Ce jour-là, accompagnée d'une de ses rares amies, Éva, elle revenait de chez sa couturière et babillait joyeusement sur la douceur incomparable du satin crème qu'elle avait choisi pour orner sa robe de mariée. Éva, la bouche dissimulée derrière sa main, étouffa un rire nerveux en entendant son amie vanter les mérites futurs du mariage.
« Elizabeth, dis-moi… Chuchota-t-elle. Et la nuit de noce ? Tu y as pensé ? Tu sais ce que ça fait ? »
Elizabeth s'arrêta un instant et songea au trouble et à la douce chaleur de ses reins lorsqu'elle était proche du corps de Will.
« Et bien, je suppose. Que ce doit être délicieux, non ? »
Éva gloussa, rougissante.
« La fille de Madame Tocthich qui s'est mariée l'année dernière, tu sais Mary…
- Oui je sais. Coupa impatiemment Elizabeth.
- Et bien. Elle m'a dit qu'elle n'avait jamais rien connu de plus désagréable que sa nuit de noce, qu'elle s'était sentie déchirée et qu'elle ne souhaitait ça à personne. »
Vaguement inquiète, Elizabeth s'arrêta brusquement.
« Ah oui …
- Oui et… Commença Éva en baissant encore la voix. Il parait que son mari entretient des pratiques révoltantes.
- Quel genre de pratiques ? » Demanda Elizabeth sur le même ton.
Éva s'arrêta brusquement.
« Mais comment veux-tu que je le sache ? On ne parle pas de ces choses là voyons ! Ça ne se fait pas !
- Bien sur… Répondit Elizabeth, amusée en songeant que pourtant c'était devenu le sujet de conversation préféré de son amie.
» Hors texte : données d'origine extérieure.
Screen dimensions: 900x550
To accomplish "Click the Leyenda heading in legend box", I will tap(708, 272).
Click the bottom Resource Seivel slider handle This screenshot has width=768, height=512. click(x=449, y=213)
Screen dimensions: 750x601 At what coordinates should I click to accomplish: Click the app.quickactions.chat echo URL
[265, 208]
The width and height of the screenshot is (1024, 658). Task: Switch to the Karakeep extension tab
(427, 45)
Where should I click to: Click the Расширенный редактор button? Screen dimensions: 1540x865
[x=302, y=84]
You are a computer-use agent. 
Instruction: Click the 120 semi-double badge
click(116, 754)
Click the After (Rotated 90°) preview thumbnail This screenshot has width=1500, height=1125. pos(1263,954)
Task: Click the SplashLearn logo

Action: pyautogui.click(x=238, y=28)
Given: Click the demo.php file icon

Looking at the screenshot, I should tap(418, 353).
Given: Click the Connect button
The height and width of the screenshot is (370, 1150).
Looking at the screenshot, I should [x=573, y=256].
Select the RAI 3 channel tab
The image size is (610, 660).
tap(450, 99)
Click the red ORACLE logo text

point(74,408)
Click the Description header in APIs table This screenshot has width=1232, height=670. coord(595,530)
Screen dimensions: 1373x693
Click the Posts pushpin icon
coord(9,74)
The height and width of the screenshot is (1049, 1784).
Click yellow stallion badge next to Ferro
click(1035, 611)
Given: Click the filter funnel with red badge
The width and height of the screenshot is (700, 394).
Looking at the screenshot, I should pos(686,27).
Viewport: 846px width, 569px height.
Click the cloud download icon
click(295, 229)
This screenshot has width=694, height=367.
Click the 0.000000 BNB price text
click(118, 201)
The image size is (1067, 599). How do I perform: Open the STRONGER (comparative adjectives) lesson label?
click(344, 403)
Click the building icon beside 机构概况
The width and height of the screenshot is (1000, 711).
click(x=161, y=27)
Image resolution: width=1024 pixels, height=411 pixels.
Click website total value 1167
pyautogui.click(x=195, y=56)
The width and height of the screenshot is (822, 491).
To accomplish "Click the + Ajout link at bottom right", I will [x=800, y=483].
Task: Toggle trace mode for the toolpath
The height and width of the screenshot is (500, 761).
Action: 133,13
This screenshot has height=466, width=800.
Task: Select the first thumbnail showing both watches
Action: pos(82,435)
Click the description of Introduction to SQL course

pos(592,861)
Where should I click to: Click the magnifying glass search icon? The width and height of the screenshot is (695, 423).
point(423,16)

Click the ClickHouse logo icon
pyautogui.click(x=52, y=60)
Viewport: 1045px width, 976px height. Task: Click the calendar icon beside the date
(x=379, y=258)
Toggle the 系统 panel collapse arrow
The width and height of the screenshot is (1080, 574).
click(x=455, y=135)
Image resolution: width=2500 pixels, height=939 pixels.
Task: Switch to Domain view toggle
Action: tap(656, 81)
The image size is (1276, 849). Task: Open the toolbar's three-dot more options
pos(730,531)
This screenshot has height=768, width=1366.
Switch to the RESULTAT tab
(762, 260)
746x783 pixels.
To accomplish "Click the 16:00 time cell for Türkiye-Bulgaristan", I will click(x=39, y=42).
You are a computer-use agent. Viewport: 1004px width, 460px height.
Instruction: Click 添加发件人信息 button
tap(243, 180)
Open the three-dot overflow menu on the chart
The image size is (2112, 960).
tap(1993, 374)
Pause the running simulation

Allez viens on rentre. »
Éva prit son bras avec familiarité et chuchota à nouveau.
« Elizabeth ?
- Oui ?
- Tu me raconteras ? Tu sais, ce que ça fait… »
Elizabeth sourit en imaginant son intimité avec Will et jeta un regard en coin à son amie.
« Je ne crois pas non … Tu devras attendre de te marier toi aussi. La taquina-t-elle. A ce sujet, as-tu trouvé l'élu de ton cœur ? »
Éva évita son regard un instant avant de dire du bout des lèvres.
« Le Commodore Norrington me rend visite assez régulièrement depuis son retour il y a deux semaines.
- Oh …. Lâcha Elizabeth avant de se reprendre. Et te plaît-il ?
- Pas plus qu'à toi. Crâna Éva. Mais je n'ai guère d'autres options à moins d'une mésalliance… Oh excuse-moi Elizabeth. »
Elizabeth sourit légèrement, un peu décontenancée d'apprendre que James Norrington se rendait chez Éva alors qu'il ne lui avait même pas rendu une visite de politesse depuis son retour. Mais elle devait s'avouer que la chose était compréhensible et que, somme toute, elle était plutôt contente que son prétendant éconduit retrouve une nouvelle fille à courtiser.
« James n'est pas si mal. Seulement, mon cœur bat ailleurs. » Répondit-elle en souriant involontairement à l'évocation de Will.
Éva éclata de rire.
« Ça je crois que tout le monde l'a compris. »
Elizabeth la regarda avant d'éclater de rire à son tour. Elle se sentait libre, heureuse… Elle allait bientôt épouser l'homme de ses rêves et la vie lui semblait pleine de promesses.
Bras dessus, bras dessous, les deux jeunes filles progressaient lentement dans la ville sans faire attention à la misère qui s'étalait sous leur pied ou à la surprise des passants devant ces deux jeunes aristocrates qui allaient à pied. Soudain une femme sombre se matérialisa devant eux, souriant de toutes ses dents noircies.
« Mesdemoiselles, voulez-vous connaître votre avenir ? »
Éva, vaguement inquiète se tourna vers Elizabeth qui dévisageait la femme d'un œil rond.
« L'avenir … Et bien nous le connaissons notre avenir ! »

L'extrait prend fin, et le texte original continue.